Glencore took over Xstrata in May following a year-long acquisition process. Ivan Glasenberg, chief executive, reiterated on Tuesday that Glencore believed it would be able to get more synergies and cost savings from the deal than the $500m originally promised.In its first set of results as a combined group Glencore reported an $8.9bn loss after more than $8.8bn of impairments and revaluations linked to the acquisition of Xstrata, including almost $7.7bn of goodwill and more than $1.1bn through having to revalue the 34 per cent of the miner it already owned.
Analysts at Citigroup said “this is essentially a clearing of the decks by Glencore”.
Adjusted earnings before interest, tax, depreciation and amortisation were slightly ahead of analysts’ consensus estimates at $6bn on a pro-forma basis, compared with $6.6bn on the same basis for the first six months last year.
Net income on a pro-forma basis, without impairments and other exceptional items, fell 39 per cent to $2bn but was ahead of analysts’ expectations.
Mr Glasenberg told investors the lower earnings “inevitably reflect some of the impact which financial market pessimism has had on commodity prices”. But he said after development projects were complete and within 18 months Glencore would have a “very competitive position” in its main commodities.
“We continue to see ample scope for further operational efficiencies within the enlarged group, particularly in the former Xstrata businesses,” he said.
An unchanged interim dividend of $0.054 per share was declared.
The shares fell nearly 3 per cent to 294p in early London trading after the writedown was bigger than investors had been expecting.
Glencore Posts $7.7 Billion Writedown as Profit Declines
Glencore Xstrata Plc (GLEN)’s first-half profit slid 39 percent and the world’s biggest exporter of power station coal wrote down the value of assets acquired in the Xstrata Plc takeover three months ago by $7.7 billion.
Adjusted net income fell to $2.04 billion from $3.36 billion a year earlier, Glencore said today in a statement. That compares with the $1.87 billion average estimate of six analysts surveyed by Bloomberg. Baar, Switzerland-based Glencore reported a net loss of $8.9 billion.

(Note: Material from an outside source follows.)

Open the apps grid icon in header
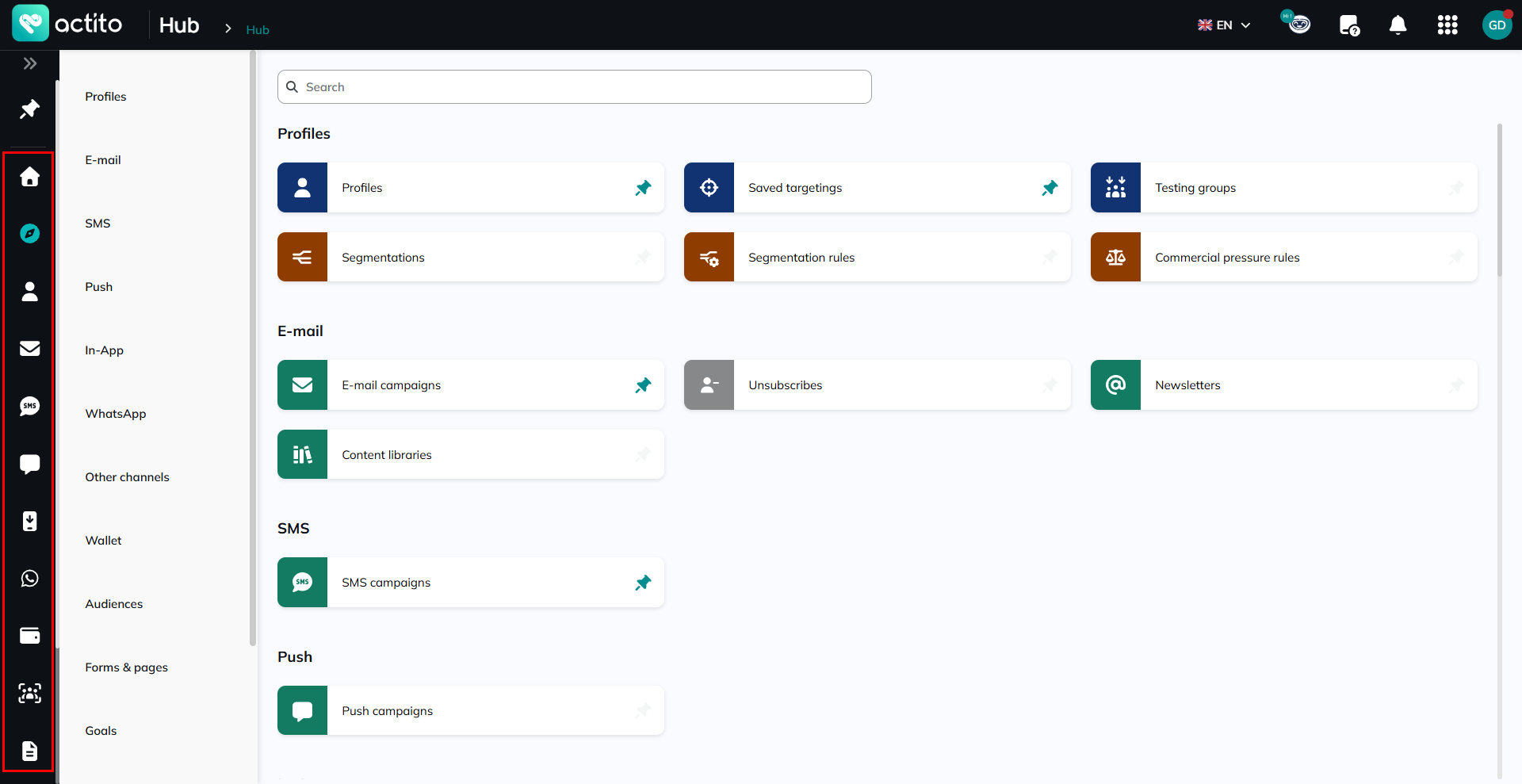This screenshot has height=784, width=1522. coord(1447,25)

The $29 billion all-share purchase of Xstrata created the fourth-biggest miner and added coal, nickel, zinc and copper output to Glencore’s global commodity trading empire. BHP Billiton Ltd. (BHP), Rio Tinto Group and Glencore are among producers cutting costs, selling assets, revaluing mines and reducing spending as lower prices trim profits.

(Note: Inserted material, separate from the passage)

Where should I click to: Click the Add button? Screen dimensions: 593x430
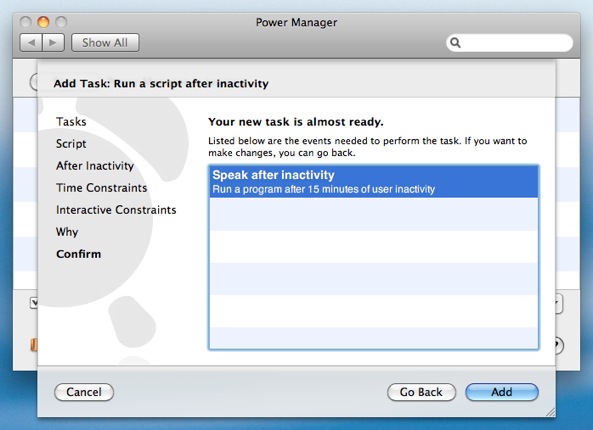click(x=501, y=392)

The Xstrata impairments reflect “the broader negative mining industry environment and sentiment which prevailed during the first half of 2013 and the heightened risks associated with greenfield and large-scale expansion projects,” Glencore said in the statement.
“A lot of the greenfield assets and certain assets which they had on their books we didn’t put a large amount of value on,” Chief Executive Officer Ivan Glasenberg said in an interview.
‘Jarring’ Writedown
Some investors may find the figure on the Xstrata writedown “somewhat jarring, especially given management rhetoric on capital allocation,” Bank of America Merrill Lynch analyst Jason Fairclough wrote today in a note to clients.
Glencore also posted a $1.2 billion accounting loss on revaluing its 34 percent interest in Xstrata at the time the transaction was completed, as well as a $452 million impairment charge at its Murrin Murrin nickel operation in Australia and a $324 million charge on its investment in United Co. Rusal.
The Xstrata takeover is expected to generate annual cost savings “well above” the stated $500 million plan, Glasenberg, 56, said in May. It will be “materially in excess of previous guidance,” he said today.
The combined group has interests in about 35 coal mines in Colombia, Africa and Australia, accounting for about 10 percent of global seaborne supplies of the fuel. It’s the fourth-biggest producer of mined copper and third-largest in nickel. It employs about 190,000 people in more than 50 countries across its industrial and trading divisions.
Glencore fell 1.6 percent to 297.15 pence by 8 a.m. in London. The company, 25 percent owned by management, reported an interim dividend of 5.4 cents a share.